Bitstrips founder visits San Francisco

SAN FRANCISCO

A few weeks ago, I took a gamble. Writing a story about an app I'd never heard of called "Bitstrips." Well, the story was a home run and so was the app. Now with 30 million users, Bitstrips are officially a thing and the guy who created them finally came up for air to give me that long-awaited interview.

"I've been making comics and cartoons since I was a little kid and it was always one of my favorite things to do with my friends," said Jacob "Ba" Blackstock, the Bitstrips CEO and creative director.

Unofficially, just about everyone calls him "Ba." He told us, "It's what my friends have been calling me since I was about 6 years old."

In a new corporate blog done comic book style, He greets his users and introduces the new holiday comics. You can plug yourself in right next to Frosty The Snowman. They make new cartoons every day.
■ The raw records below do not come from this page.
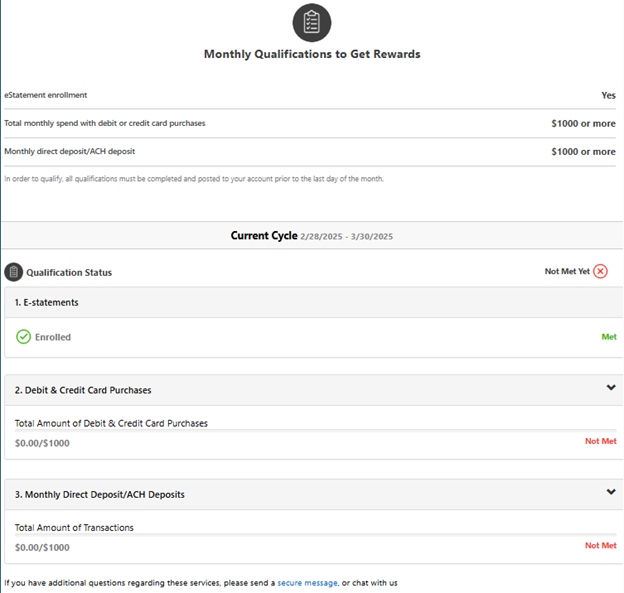Click the checklist icon above the rewards heading

[311, 22]
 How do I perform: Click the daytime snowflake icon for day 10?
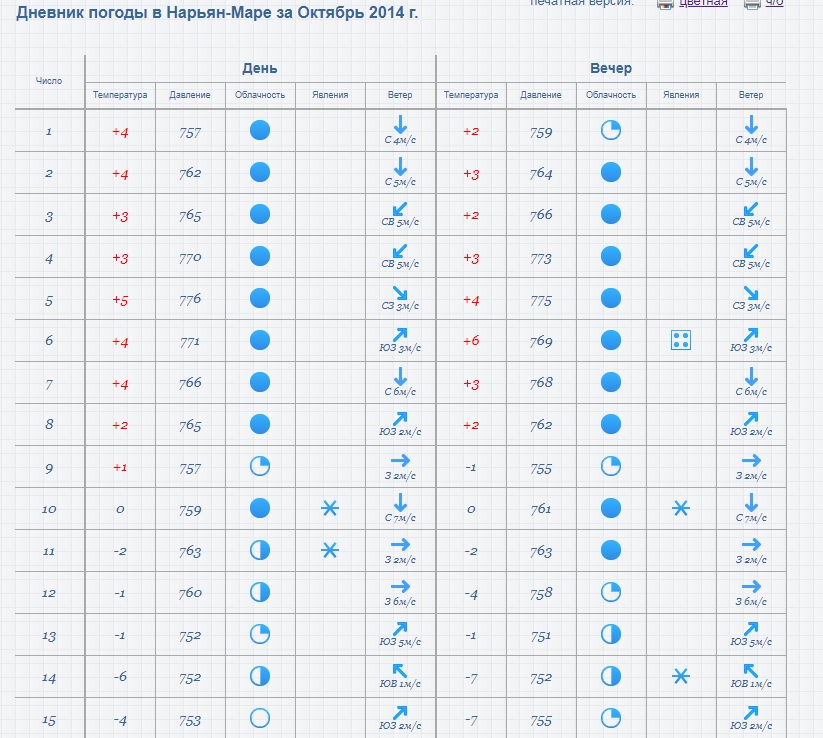[x=330, y=508]
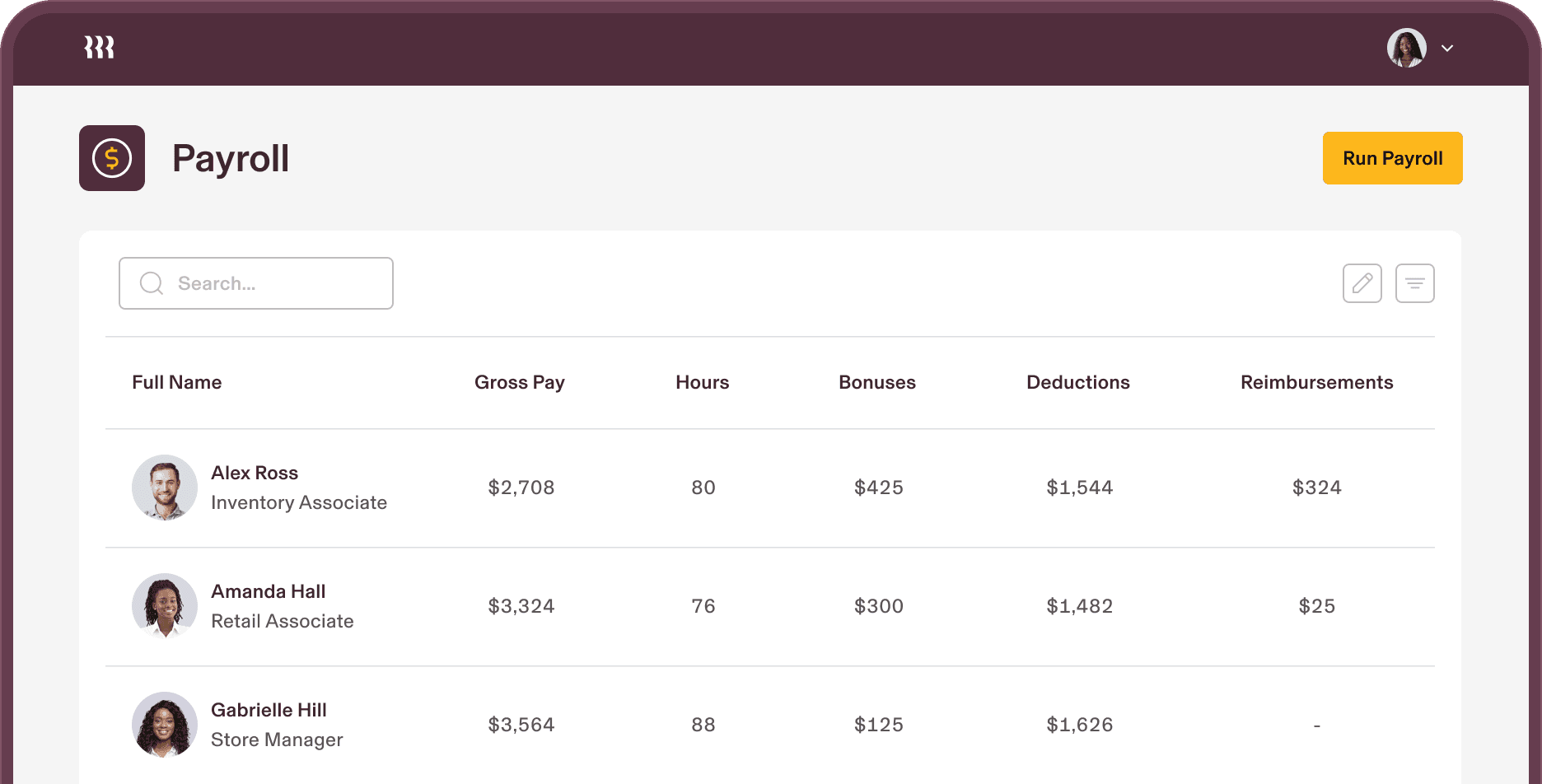Select Gabrielle Hill's profile photo
The image size is (1542, 784).
[165, 725]
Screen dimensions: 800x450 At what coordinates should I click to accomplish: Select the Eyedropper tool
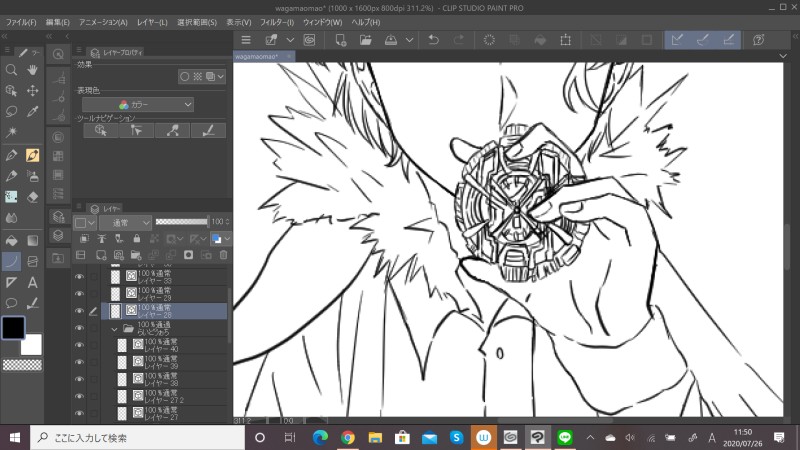[x=33, y=111]
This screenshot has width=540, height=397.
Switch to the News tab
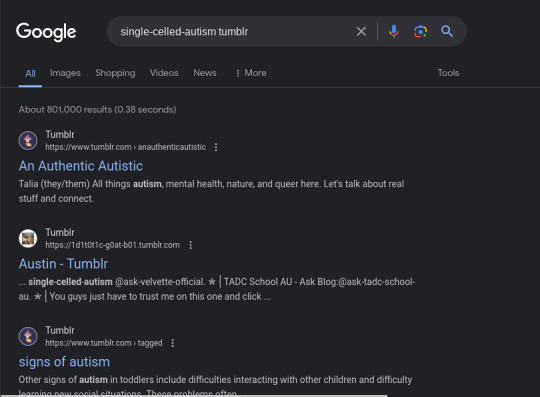click(x=205, y=73)
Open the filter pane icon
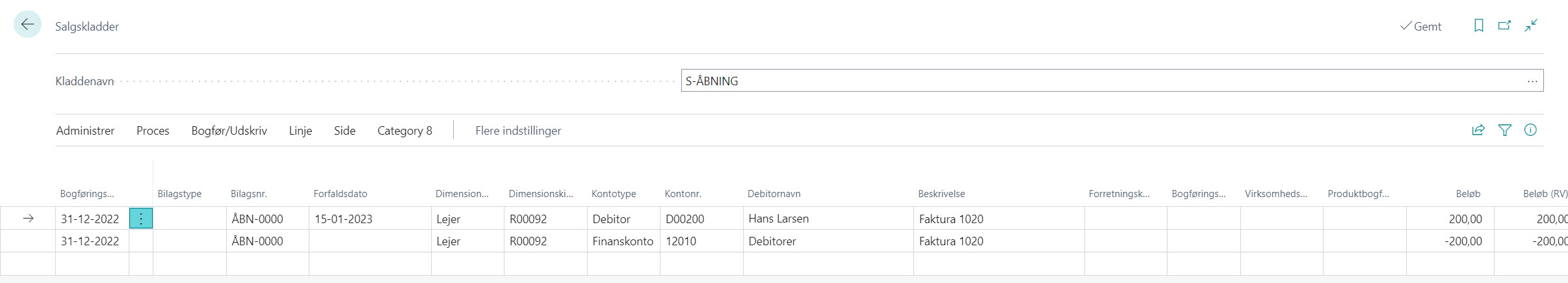 (x=1504, y=130)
"We have a pretty small team. We actually have like a little writers room that's led by me and some of the other co-founders," said Blackstock.
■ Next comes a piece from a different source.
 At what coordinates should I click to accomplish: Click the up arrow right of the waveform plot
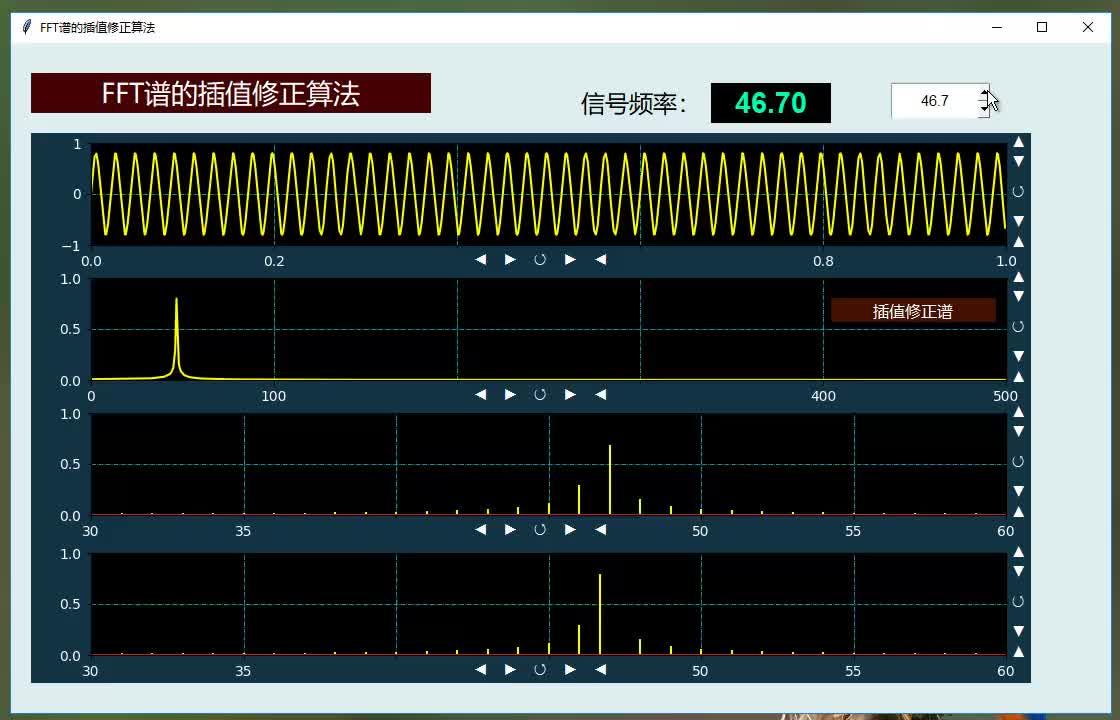pos(1018,141)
Remember the writers' room from "Dick Van Dyke?" Well, we got to see the writers' room for Bitstrips -- complete with comfy couches, in a video they sent us from their headquarters in Toronto.
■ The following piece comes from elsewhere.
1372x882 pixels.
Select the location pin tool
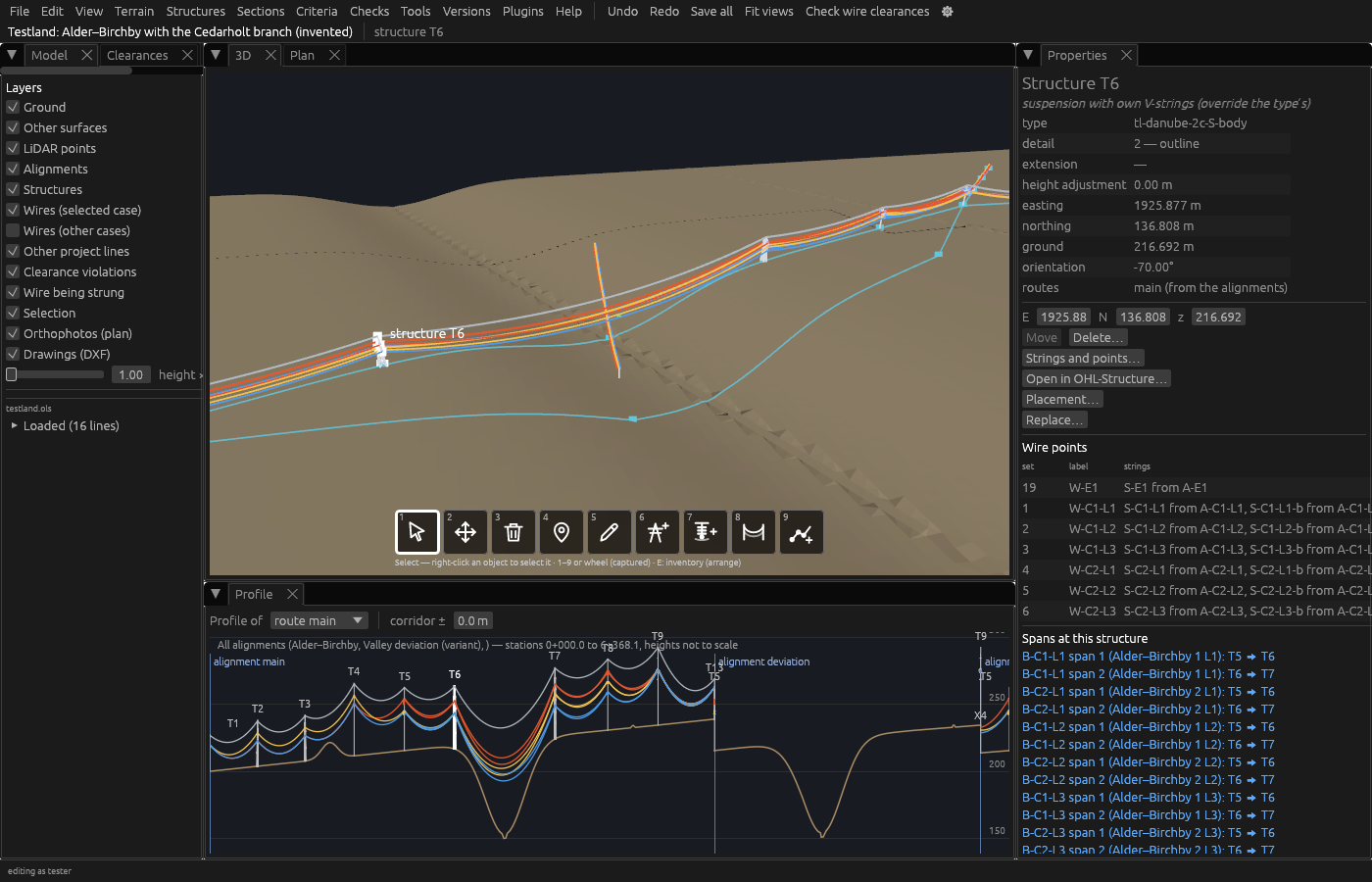click(x=562, y=532)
"And we just sit and write the comics. We do it all in little stick figures at first -- so we just have a stack of index cards," said Blackstock.

Eventually, those index cards make it onto a giant wall and if they're lucky, taken down and transformed into the full-color cartoons you can add your own face to. That's the high tech part. Blackstock says a lot of work went into the avatar builder.

"And it wasn't just about making a likeness of you, but it was about bringing emotion into it and making it really dynamic and expressive," said Blackstock.

So expressive, it was used to animate a French political ad.

One politician announced her candidacy with Bitstrips. There was even a Bitstrips biography of Nelson Mandela. Blackstock says it's only natural.

"It actually goes back to like the beginning of human history. People have been communicating with images and symbols and it does say a lot more than text," said Blackstock.

And let's face it, writing isn't always easy.